Investigation on High Temperature Wear Resistance of Cryotreated Hot Work Tool Steel
الموضوعات :Iman Ebrahimzadeh 1 , Farhad Gharavi 2 , کامران امینی 3 , zahra Ghorbani 4
1 - Advanced Materials Research Center, Department of Materials Engineering, Najafabad Branch, Islamic Azad University, Najafabad, Iran.

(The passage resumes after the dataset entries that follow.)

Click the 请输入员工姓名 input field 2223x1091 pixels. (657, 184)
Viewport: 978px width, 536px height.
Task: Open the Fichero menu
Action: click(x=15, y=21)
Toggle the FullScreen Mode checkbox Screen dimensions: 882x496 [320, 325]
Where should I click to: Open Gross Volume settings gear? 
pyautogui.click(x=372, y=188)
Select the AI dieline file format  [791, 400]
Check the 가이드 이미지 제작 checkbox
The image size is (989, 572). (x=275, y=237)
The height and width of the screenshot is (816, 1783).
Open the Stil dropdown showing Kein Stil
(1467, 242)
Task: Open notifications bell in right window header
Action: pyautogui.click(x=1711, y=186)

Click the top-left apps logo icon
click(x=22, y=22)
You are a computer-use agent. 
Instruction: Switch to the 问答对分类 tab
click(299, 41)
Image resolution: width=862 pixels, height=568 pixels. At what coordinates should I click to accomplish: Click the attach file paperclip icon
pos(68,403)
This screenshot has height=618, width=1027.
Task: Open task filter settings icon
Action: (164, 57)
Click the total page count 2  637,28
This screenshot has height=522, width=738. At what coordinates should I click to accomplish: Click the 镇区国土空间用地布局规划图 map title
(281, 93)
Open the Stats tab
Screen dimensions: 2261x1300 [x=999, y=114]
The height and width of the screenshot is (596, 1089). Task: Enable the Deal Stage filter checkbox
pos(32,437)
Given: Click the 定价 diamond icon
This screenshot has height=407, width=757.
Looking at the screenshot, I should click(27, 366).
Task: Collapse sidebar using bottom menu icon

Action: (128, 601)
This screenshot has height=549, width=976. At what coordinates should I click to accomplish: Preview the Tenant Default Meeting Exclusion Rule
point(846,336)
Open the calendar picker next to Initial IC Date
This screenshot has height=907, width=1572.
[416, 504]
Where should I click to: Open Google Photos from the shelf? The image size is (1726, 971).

2 - Department of Material Engineering, Sirjan Branch, Islamic Azad Univeristy, Sirjan, Iran
3 - Associate Professor, Department of Engineering Mechanical, Tiran Branch, Islamic Azad University, Tiran, Isfshan, Iran
4 - Advanced Materials Research Center, Department of Materials Engineering, Najafabad Branch, Islamic Azad University
الکلمات المفتاحية: Hardness, High Temperature Wear, Deep cryogenic treatment, AISI H13 hot work steel, Residual austenite,
ملخص المقالة :
Deep sub-zero treatment is a complementary operation performed on all types of tool steels, carbonized and high-speed steels to improve wear resistance and hardness. Among these tool steels, H13 is a hot work tool steel that have an extended application in industry as a hot deforming tool. This paper investigates the wear behavior of deep cryogenic treated H13 hot work steel at operating temperature. Two quench-tempered and quench-subzero-tempered samples are compared. The microstructures of the specimens were determined by scanning electron microscopy, and the structures were determined by X-ray diffraction. Vickers hardness used for determining hardness after each treatment. The wear test was carried out at 250°C (mold temperature on forging of copper base alloys). Finally, the wear surface was examined by scanning electron microscope equipped with EDS analyzer. The results show that the highest hardness was in quench-subzero-tempered condition which is about 26% higher than the quench-tempered in oil conditions. This is due to the formation of fine, dispersed and uniform precipitates and higher martensite percentage in quench-subzero-tempered sample compared to quench-tempered sample. Quench-subzero-temper operation reduced the residual austenite percentage by 10% and improved the wear properties by 36% at 250° C. Examination of wear surfaces indicates the presence of oxidized surfaces adhered to the wear surface in the form of abrasive particles. These oxide levels were lower in quench-subzero-tempered sample than quench-tempered sample.